Yes, those are two of the tins I made for presents, thanks. I get my Varathane at the Home Depot and generally keep a small amount of it in use in a baby food jar or the like, so as not to risk "contaminating" the entire container in some way. My last can of glossy disappointed me by developing "rust" around the edges of the opening (some of which dropped down into the liquid and had to be removed) after I had not used it for a long time, and I am hoping that will not happen with the satin finish (semi-gloss). Once on, Varathane seems to be a very durable finish. I have it on brooches and earrings that I have been wearing for several years, and they still look good. A couple of the brooches got accidentally put through the washing machine and they emerged from the experience unchanged. I had one small brooch with a dog picture on it that I always wore at the neck of a certain dress, but had a diagonal pin on the back so it was very hard to put on straight. After seeing how well the Varathane held up, I took to washing that dress in a protective laundry bag with the brooch still on it, and now, after dozens of washings, the brooch still has its shine.

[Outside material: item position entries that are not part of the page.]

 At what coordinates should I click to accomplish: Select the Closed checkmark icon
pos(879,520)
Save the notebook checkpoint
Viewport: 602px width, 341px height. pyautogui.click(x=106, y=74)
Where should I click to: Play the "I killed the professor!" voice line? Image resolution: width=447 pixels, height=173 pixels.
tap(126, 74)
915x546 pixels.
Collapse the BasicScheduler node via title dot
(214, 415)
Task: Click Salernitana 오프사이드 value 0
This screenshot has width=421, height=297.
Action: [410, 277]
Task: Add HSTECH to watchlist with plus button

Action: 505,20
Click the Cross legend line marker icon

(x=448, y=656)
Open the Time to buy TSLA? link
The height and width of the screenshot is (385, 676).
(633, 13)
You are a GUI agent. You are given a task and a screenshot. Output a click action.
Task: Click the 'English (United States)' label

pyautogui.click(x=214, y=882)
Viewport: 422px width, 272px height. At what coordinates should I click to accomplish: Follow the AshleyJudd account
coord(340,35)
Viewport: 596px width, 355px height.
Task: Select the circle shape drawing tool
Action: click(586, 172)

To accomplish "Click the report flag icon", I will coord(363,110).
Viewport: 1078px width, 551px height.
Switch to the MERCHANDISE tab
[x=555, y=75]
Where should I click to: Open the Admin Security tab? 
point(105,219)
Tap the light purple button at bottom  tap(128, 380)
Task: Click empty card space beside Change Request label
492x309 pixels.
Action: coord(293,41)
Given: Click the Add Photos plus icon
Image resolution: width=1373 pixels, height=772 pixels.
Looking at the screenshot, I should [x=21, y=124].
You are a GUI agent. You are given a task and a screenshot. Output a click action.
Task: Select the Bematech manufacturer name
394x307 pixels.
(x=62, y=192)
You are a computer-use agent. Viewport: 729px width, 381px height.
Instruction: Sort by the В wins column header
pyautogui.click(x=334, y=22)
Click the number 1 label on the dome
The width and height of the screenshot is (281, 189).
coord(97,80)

I don't know how much you want to know about covering tins, but I really enjoy doing it myself, so here goes:
Apply the raw clay in this order: Flat bottom, entire top part of tin, sides of bottom part of tin (all with one strip of clay)
It would be almost impossible to apply clay all over a tin and just do one baking because while the clay is raw, you tend to leave fingerprints on one part as you apply the next. So I apply gold clay to the bottom of the tin first, stamp it with my claying name, Jannyan, and inscribe or stamp a few other decorations on it, and cut off any surplus using a sharp craft knife or one of the long surgical blades I use for cutting blocks of clay, and then bake. Those cut edges get covered in practically the last step, when I smooth a narrow strip of clay all around the bottom part of the tin.
But before covering the side part of the tin bottom, I cover the entire top with one sheet of clay, laying the tin on it upside-down and cutting a rough shape for the top, large enough so that when I smooth out the clay by degrees, using my hands, encouraging it to come down over the corners (which of course thins the clay there, so it has to be thick enough to begin with) and covers the sides of the top as well as the actual top. Then I cut off the excess, either letting the clay cover the rolled rim on the edge of the cover, or trimming it just short of the rim so the rim shows. In general, I prefer not to let the rim show. If I am going to inset an already-baked picture that I have transferred to a sheet of light-colored clay (usually white or pearl), I lay it on the raw clay top, cut around it, remove the raw clay underneath it, insert the picture and try to smooth the clay of the top around it so as to fill in any tiny spaces. This can be tricky, and I don't know how many times I have left fingerprints in the process and had to smooth them out! Then bake. A few small cuts may be needed around the hinges if the clay impedes the cover from opening fully.
If I need to apply any more clay to an already baked part, such as thin strips to cover boo-boo spaces around an inset picture after it has been baked into the clay cover, I dab a bit of Kato liquid clay on the baked surface so the new raw clay parts adhere better. I also dab the liquid clay around the cut edges of the baked bottom clay before applying the strip of clay around the sides.
The clay tends to stick to the tin without any special treatment other than baking. Once in a while, a "top" will come off under the stress of my working on some other part, but it is easily replaced. If I am working with a flat card case or something that has no clay brought down over the sides, I stick the errant clay back on with some instant glue. With this batch, as it happens, in my haste, I made the whole top of one tin with the picture upside down, and was very happy when I was able to pry the entire top clay cover off and replace it in the right orientation.
There may be things in these directions that could be improved upon. I learned by hit-or-miss when covering tins for a swap at City-o-Clay.